Oggi invece il ministro Musumeci continua a parlare di nuove cabine di regia e di risorse, ma il vero banco di prova resta la capacità di trasformarle in opere concluse e territori messi in sicurezza.
Iaria ha evidenziato come ogni volta che si verifica una calamità il Governo rivendichi il proprio intervento, ma questo rappresenta il minimo che ci si aspetta da chi governa. La vera differenza si misura prima delle emergenze, attraverso la prevenzione, la manutenzione del territorio e la capacità di ridurre concretamente il rischio per cittadini e imprese.
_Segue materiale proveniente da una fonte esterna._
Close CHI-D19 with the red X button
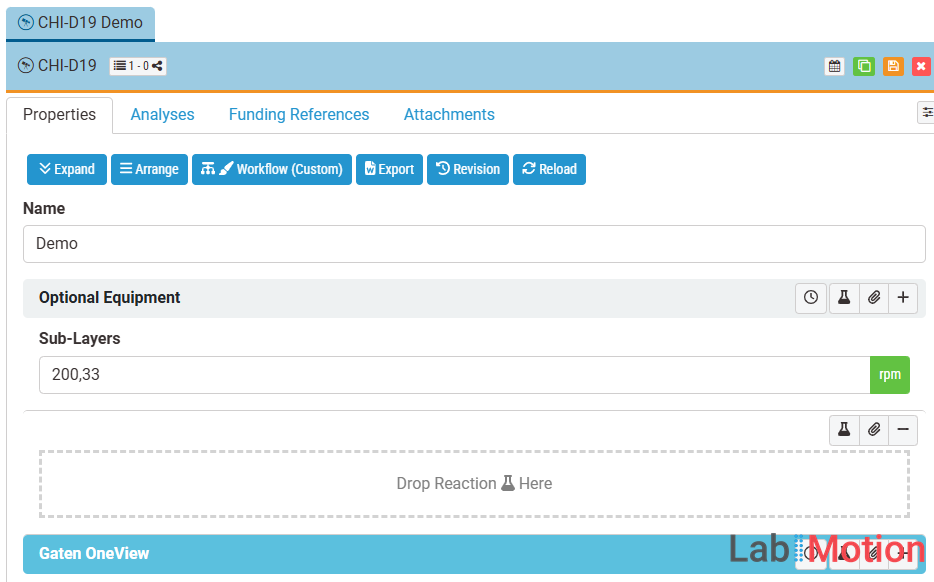Image resolution: width=934 pixels, height=582 pixels. click(921, 66)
Anche sulla questione dei Campi Flegrei il deputato ha invitato il Governo a evitare l’autocompiacimento. L’attenzione è arrivata solo dopo l’aggravarsi della crisi e anche grazie alle continue sollecitazioni del Movimento 5 Stelle, in particolare del collega Antonio Caso, che da tempo porta con costanza in Parlamento le esigenze del territorio.
Lo stesso ministro ha riconosciuto ritardi e criticità ancora irrisolte. Per questo non c’è nulla di cui vantarsi. Occorre accelerare gli interventi, stanziare ulteriori risorse e introdurre finalmente misure strutturali che garantiscano sicurezza e una prospettiva concreta ai cittadini.
Iaria ha concluso affermando che le risorse sono importanti, ma da sole non bastano. Servono una programmazione stabile, tempi certi e opere realizzate. Il dissesto idrogeologico si affronta con la prevenzione, non rincorrendo ogni volta l’emergenza. È su questo che i cittadini giudicheranno l’azione del Governo.